Rank Centrality: Ranking from Pair-wise Comparisons Sahand Negahban Statistics Department, Yale University, 24 Hillhouse Ave, New Haven, CT 06510 ,
[email protected] Sewoong Oh Department of Industrial and Enterprise Systems Engineering, University of Illinois at Urbana-Champaign, 104 S. Mathews Ave., Urbana, IL 61801,
[email protected] Devavrat Shah* Department of Electrical Engineering and Computer Science, Massachusetts Institute of Technology, Massachusetts Ave., Cambridge, MA 02139,
[email protected] The question of aggregating pair-wise comparisons to obtain a global ranking over a collection of objects has been of interest for a very long time: be it ranking of online gamers (e.g. MSR's TrueSkill system) and chess players, aggregating social opinions, or deciding which product to sell based on transactions.

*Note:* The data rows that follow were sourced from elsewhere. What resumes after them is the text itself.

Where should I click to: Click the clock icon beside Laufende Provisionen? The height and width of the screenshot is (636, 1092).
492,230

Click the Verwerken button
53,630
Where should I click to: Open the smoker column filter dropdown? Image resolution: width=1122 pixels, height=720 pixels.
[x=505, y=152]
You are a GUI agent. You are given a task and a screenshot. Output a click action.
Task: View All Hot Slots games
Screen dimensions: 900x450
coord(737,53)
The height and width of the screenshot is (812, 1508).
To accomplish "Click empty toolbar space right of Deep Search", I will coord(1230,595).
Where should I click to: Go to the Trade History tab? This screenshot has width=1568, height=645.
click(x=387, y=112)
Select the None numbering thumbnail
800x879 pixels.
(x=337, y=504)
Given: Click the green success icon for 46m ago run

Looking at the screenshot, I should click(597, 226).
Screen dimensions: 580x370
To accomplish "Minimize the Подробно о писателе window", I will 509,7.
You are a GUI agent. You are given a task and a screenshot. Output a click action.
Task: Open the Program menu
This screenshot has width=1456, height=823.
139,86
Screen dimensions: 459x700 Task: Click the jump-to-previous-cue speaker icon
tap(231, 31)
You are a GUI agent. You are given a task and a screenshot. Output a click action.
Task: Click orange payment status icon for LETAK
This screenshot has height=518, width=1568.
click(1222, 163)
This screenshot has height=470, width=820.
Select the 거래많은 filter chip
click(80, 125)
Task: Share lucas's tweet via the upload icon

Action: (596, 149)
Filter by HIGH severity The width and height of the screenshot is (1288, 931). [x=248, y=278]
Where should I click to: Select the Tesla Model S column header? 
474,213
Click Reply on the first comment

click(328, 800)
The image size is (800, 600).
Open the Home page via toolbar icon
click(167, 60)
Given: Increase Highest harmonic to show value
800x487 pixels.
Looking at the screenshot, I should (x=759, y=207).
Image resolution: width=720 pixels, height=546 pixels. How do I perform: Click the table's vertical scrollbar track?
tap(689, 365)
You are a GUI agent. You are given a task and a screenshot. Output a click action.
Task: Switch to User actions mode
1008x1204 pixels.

In most settings, in addition to obtaining a ranking, finding `scores' for each object (e.g. player's rating) is of interest for understanding the intensity of the preferences. In this paper, we propose Rank Centrality, an iterative rank aggregation algorithmy for discovering scores for objects (or items) from pair-wise comparisons. The algorithm has a natural random walk interpretation over the graph of objects with an edge present between a pair of objects if they are compared; the score, which we call Rank Centrality, of an object turns out to be its stationary probability under this random walk. To study the efficacy of the algorithm, we consider the popular Bradley-Terry-Luce (BTL) model (equiv- alent to the Multinomial Logit (MNL) for pair-wise comparisons) in which each object has an associated score which determines the probabilistic outcomes of pair-wise comparisons between objects.